次の記録のうち、「inside search box」を含む行から「Action: (523, 308)」を含む行までを、両端の行も含めてそのまま書き写してください。

- _対象の記録_
==========

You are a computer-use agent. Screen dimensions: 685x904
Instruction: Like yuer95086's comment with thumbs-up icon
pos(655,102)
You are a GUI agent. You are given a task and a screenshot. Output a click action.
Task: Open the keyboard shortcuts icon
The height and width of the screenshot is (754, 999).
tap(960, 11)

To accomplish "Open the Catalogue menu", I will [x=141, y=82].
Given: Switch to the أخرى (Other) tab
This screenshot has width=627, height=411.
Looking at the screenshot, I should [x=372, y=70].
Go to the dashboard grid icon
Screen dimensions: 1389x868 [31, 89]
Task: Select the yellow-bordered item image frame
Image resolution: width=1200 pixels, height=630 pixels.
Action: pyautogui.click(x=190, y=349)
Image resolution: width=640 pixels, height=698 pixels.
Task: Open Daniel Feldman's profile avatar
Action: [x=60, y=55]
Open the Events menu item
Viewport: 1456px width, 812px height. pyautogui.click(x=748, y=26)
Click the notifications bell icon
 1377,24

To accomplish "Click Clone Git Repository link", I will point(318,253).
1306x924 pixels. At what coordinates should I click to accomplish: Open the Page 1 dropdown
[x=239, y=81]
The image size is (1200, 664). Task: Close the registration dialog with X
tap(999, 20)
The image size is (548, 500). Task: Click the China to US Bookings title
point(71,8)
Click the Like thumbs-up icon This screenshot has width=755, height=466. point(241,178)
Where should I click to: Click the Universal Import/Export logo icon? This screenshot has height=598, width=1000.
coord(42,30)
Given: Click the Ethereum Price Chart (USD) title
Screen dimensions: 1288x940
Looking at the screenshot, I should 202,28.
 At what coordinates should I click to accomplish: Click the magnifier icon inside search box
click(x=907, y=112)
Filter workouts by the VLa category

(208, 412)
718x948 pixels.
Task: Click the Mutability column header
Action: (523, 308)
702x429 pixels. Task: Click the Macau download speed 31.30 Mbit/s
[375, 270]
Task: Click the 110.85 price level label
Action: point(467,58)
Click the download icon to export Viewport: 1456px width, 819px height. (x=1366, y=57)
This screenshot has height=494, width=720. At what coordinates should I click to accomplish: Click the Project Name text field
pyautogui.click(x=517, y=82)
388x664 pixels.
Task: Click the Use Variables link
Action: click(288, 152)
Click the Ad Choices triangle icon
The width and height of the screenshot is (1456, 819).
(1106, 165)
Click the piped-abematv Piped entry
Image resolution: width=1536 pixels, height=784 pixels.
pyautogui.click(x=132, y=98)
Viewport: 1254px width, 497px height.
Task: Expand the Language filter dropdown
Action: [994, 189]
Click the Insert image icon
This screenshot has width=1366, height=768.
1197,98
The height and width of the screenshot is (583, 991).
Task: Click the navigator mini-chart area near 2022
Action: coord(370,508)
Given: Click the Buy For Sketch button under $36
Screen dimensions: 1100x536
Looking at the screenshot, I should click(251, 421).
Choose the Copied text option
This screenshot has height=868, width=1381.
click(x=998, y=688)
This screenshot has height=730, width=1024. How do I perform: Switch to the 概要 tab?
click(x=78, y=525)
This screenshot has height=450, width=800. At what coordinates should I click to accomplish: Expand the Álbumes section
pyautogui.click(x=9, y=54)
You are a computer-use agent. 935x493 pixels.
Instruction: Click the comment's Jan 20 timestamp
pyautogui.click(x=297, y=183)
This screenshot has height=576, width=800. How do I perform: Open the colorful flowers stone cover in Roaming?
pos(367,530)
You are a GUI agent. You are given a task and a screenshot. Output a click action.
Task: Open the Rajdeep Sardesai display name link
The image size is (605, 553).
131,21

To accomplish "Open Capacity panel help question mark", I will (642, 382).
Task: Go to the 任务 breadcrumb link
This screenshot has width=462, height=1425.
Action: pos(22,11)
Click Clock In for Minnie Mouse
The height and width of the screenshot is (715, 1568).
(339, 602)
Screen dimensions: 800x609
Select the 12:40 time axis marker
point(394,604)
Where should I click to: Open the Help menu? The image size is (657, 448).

==========

- _正解_
 At what coordinates should I click to accomplish: Click the magnifier icon inside search box
click(x=907, y=112)
Filter workouts by the VLa category

(208, 412)
718x948 pixels.
Task: Click the Mutability column header
Action: (523, 308)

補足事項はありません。